Segment Start: Available data

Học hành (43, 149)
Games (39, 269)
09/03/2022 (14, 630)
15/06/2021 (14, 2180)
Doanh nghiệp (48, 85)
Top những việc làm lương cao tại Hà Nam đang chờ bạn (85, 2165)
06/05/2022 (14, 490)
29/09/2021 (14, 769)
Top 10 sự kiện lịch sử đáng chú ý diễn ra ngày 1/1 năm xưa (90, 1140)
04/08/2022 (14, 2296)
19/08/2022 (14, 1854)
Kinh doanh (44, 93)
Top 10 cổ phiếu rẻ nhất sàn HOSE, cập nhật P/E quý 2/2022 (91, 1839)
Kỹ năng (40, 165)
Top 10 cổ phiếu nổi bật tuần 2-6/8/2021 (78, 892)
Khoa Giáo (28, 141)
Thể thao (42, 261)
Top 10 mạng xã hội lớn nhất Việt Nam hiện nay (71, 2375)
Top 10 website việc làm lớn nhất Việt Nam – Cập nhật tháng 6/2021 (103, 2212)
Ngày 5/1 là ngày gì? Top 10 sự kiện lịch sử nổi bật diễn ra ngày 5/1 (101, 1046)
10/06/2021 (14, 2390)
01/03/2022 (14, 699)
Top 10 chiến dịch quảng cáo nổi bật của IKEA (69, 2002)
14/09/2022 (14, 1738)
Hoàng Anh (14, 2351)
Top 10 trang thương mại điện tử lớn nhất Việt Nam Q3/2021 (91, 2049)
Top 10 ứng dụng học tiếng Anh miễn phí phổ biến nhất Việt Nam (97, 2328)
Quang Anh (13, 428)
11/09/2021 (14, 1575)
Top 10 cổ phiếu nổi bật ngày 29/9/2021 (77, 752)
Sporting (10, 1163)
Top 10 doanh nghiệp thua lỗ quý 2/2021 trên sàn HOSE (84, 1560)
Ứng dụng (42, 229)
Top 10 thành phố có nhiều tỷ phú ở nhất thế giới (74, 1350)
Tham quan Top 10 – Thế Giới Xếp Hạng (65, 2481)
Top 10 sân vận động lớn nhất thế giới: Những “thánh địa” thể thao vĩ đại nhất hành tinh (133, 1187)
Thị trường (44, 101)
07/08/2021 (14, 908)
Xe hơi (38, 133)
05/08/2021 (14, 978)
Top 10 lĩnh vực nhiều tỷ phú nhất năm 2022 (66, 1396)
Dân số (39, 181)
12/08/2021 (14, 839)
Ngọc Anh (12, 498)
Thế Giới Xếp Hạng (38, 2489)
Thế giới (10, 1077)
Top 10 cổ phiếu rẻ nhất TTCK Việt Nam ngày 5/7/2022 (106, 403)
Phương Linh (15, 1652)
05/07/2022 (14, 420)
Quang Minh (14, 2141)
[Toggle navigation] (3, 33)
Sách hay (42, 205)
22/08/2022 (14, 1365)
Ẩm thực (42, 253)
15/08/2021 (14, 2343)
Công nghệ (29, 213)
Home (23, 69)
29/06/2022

Segment End: Available data

• **Prompt**
Every record is to be retyped exactly as given.

• **Answer to the problem**
Học hành (43, 149)
Games (39, 269)
09/03/2022 (14, 630)
15/06/2021 (14, 2180)
Doanh nghiệp (48, 85)
Top những việc làm lương cao tại Hà Nam đang chờ bạn (85, 2165)
06/05/2022 (14, 490)
29/09/2021 (14, 769)
Top 10 sự kiện lịch sử đáng chú ý diễn ra ngày 1/1 năm xưa (90, 1140)
04/08/2022 (14, 2296)
19/08/2022 (14, 1854)
Kinh doanh (44, 93)
Top 10 cổ phiếu rẻ nhất sàn HOSE, cập nhật P/E quý 2/2022 (91, 1839)
Kỹ năng (40, 165)
Top 10 cổ phiếu nổi bật tuần 2-6/8/2021 (78, 892)
Khoa Giáo (28, 141)
Thể thao (42, 261)
Top 10 mạng xã hội lớn nhất Việt Nam hiện nay (71, 2375)
Top 10 website việc làm lớn nhất Việt Nam – Cập nhật tháng 6/2021 (103, 2212)
Ngày 5/1 là ngày gì? Top 10 sự kiện lịch sử nổi bật diễn ra ngày 5/1 (101, 1046)
10/06/2021 (14, 2390)
01/03/2022 (14, 699)
Top 10 chiến dịch quảng cáo nổi bật của IKEA (69, 2002)
14/09/2022 (14, 1738)
Hoàng Anh (14, 2351)
Top 10 trang thương mại điện tử lớn nhất Việt Nam Q3/2021 (91, 2049)
Top 10 ứng dụng học tiếng Anh miễn phí phổ biến nhất Việt Nam (97, 2328)
Quang Anh (13, 428)
11/09/2021 (14, 1575)
Top 10 cổ phiếu nổi bật ngày 29/9/2021 (77, 752)
Sporting (10, 1163)
Top 10 doanh nghiệp thua lỗ quý 2/2021 trên sàn HOSE (84, 1560)
Ứng dụng (42, 229)
Top 10 thành phố có nhiều tỷ phú ở nhất thế giới (74, 1350)
Tham quan Top 10 – Thế Giới Xếp Hạng (65, 2481)
Top 10 sân vận động lớn nhất thế giới: Những “thánh địa” thể thao vĩ đại nhất hành tinh (133, 1187)
Thị trường (44, 101)
07/08/2021 (14, 908)
Xe hơi (38, 133)
05/08/2021 (14, 978)
Top 10 lĩnh vực nhiều tỷ phú nhất năm 2022 (66, 1396)
Dân số (39, 181)
12/08/2021 (14, 839)
Ngọc Anh (12, 498)
Thế Giới Xếp Hạng (38, 2489)
Thế giới (10, 1077)
Top 10 cổ phiếu rẻ nhất TTCK Việt Nam ngày 5/7/2022 (106, 403)
Phương Linh (15, 1652)
05/07/2022 (14, 420)
Quang Minh (14, 2141)
[Toggle navigation] (3, 33)
Sách hay (42, 205)
22/08/2022 (14, 1365)
Ẩm thực (42, 253)
15/08/2021 (14, 2343)
Công nghệ (29, 213)
Home (23, 69)
29/06/2022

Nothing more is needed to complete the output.